Economie

Le Kenya annule les permis de 6 navires de pêche chinois

Le Kenya annule les permis de 6 navires de pêche chinois

Le Kenya a retiré les licences de pêche de six navires chinois pour avoir prétendument maltraité les marins locaux à bord et utilisé des engins illégaux, les navires ont été autorisés par la Commission des thons de l’océan Indien à pêcher le long de l’océan Indien du 1er janvier de cette année au 31 décembre 2031.

Le chef de la navigation commerciale de la Kenya Maritime Authority (KMA), John Omingo, a déclaré qu’ils avaient radié les navires à la suite de plaintes de l’équipage kenyan, « KMA a retiré la liste de la flotte chinoise après des recommandations multi-agences. Ils ont été reconnus coupables d’avoir enfreint les lois kenyanes sur la pêche. Les navires radiés sont Lu Qing Yuan Yu 160, Lu Qing Yuan Yu 158, Lu Qing Yuan Yu 155, Lu Qing Yuan Yu 157, Lu Qing Yuan Yu 156 et Lu Qing Yuan Yu 159 », a déclaré M. Omingo, il a ajouté: « Nous avons déjà communiqué au propriétaire de ces navires qui sont Qinsdad Yung Tung-Pelagic Fisheries Limited concernant le retrait de leurs licences », la semaine dernière, des dizaines de marins kenyans immatriculés travaillant à bord de navires chinois ont exprimé leur inquiétude face à la torture et aux mauvais traitements, notamment le fait d’avoir été contraints de se livrer à des activités illégales dans l’océan.

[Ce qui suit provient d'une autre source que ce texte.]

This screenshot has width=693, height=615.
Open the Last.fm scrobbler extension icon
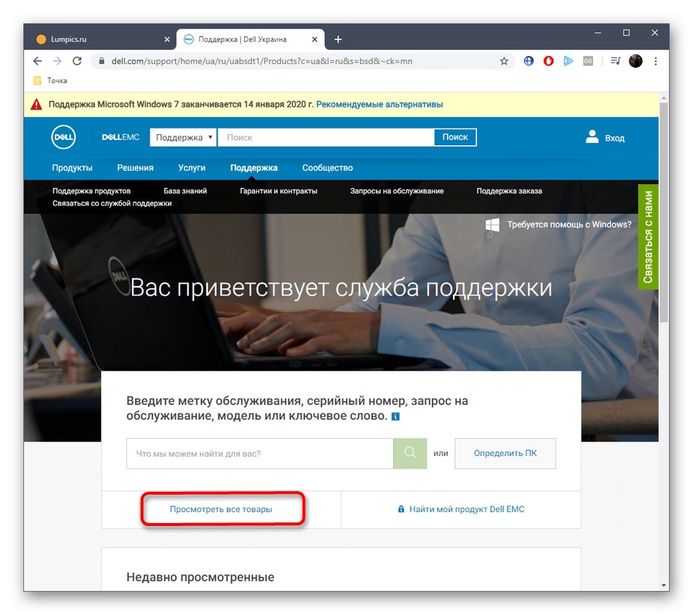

La plupart d’entre eux ont avoué avoir été menacés d’être jetés à la mer s’ils ne coopéraient pas malgré leur recrutement par un agent de placement réputé, le retrait intervient à un moment où le Kenya a du mal à surveiller ses eaux après que Collecte Localization Satellites (CLS) basé en France a suspendu ses services de surveillance sur 10 mois d’arriérés de paiement s’élevant à plus de 16 millions de shillings. Le Kenya n’a pas payé CLS ; une filiale de l’Agence spatiale française, qui propose des services de collecte de données et de surveillance de la mer, obligeant la société à suspendre ses services au Vessel Monitoring Center de Liwatoni, Mombasa. Cela rend le Kenya vulnérable aux chalutiers étrangers.